The High Court on Wednesday said the state government was not doing enough to make the city pedestrian-friendly.
“You are going to fine pedestrians (for jaywalking), that is fine, but also make way for them to walk,” said Justice Bilal Nazki. Hindustan Times had reported on August 25, that the traffic police department is planning a serious drive against jaywalking, to be enforced after Ganeshotsav.
The court is hearing a public interest litigation filed by Bombay Environmental Action Group (BEAG) seeking implementation of Traffic Restraint Scheme formulated in 2000 to decongest the city’s roads.
The division bench of Justice Nazki and Justice A.R. Joshi said the city was “most unfriendly to pedestrians”. The court said the state had failed to keep footpaths free of hawkers and the police had failed to control cars at traffic signals.
“Cars are supposed to stop before the zebra crossing, but they always stop either on the zebra crossing or beyond it.
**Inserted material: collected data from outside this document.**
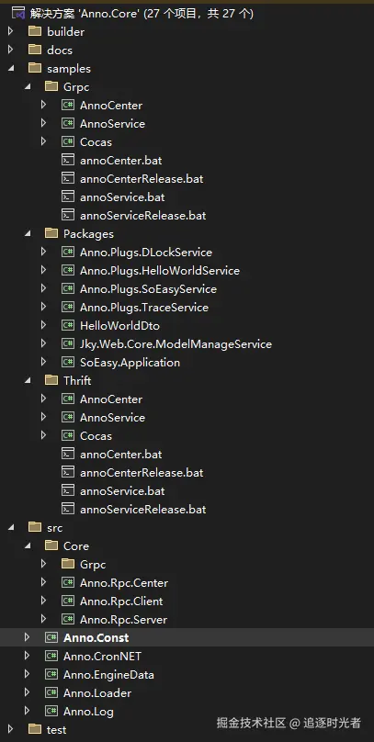Collapse the Thrift folder arrow
The width and height of the screenshot is (374, 742).
point(28,380)
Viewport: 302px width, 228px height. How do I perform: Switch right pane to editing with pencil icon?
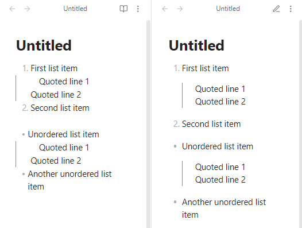click(276, 9)
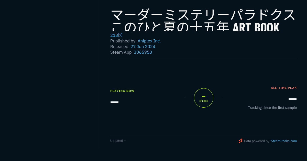The image size is (307, 161).
Task: Click the 'Published by' label
Action: point(123,41)
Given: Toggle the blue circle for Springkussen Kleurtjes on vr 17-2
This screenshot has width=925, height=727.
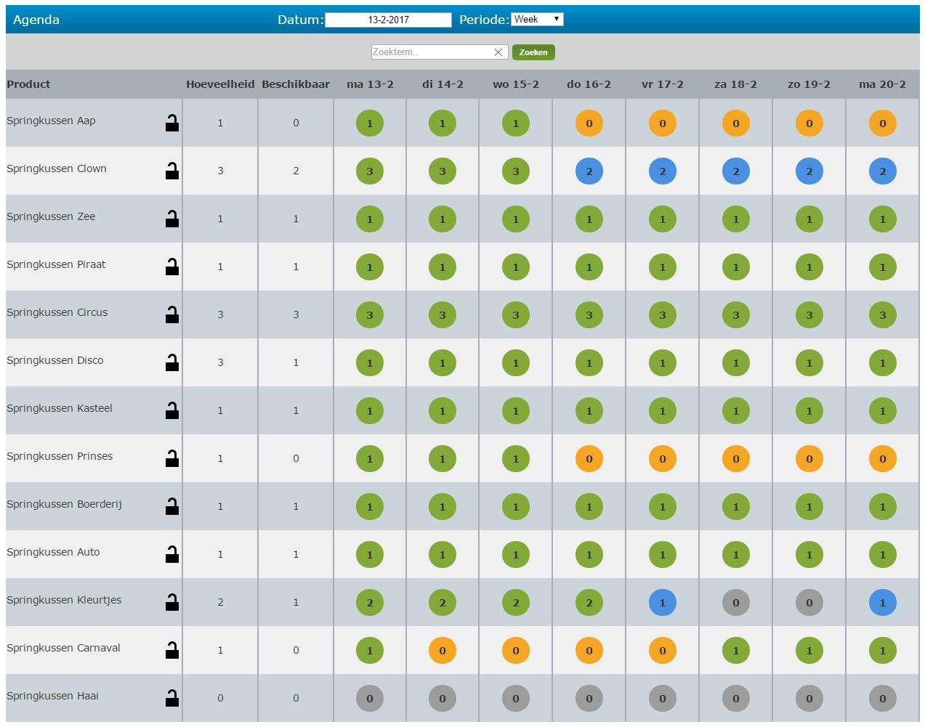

Please ask them (police) to do something about it,” said Justice Nazki. “It is difficult to walk in this city. Footpaths are all occupied. If I don’t walk carefully, I will not reach (my destination).”
BEAG filed an affidavit replying to the state’s suggestions to decongest the city. BEAG’s affidavit says the government’s suggestions “only incentivise rather than disincentivise the use of private transport.”
Its adds that the measures outlined by the government do not properly address the problem of congestion caused by private vehicles. It also points out that no time frame has been identified for the implementation of the state’s suggestions.
It also questioned the utility of the Bandra-Worli sealink, saying it is of no use to the public as BEST buses do not ply on it due to high toll rates.
The matter will be heard after two weeks.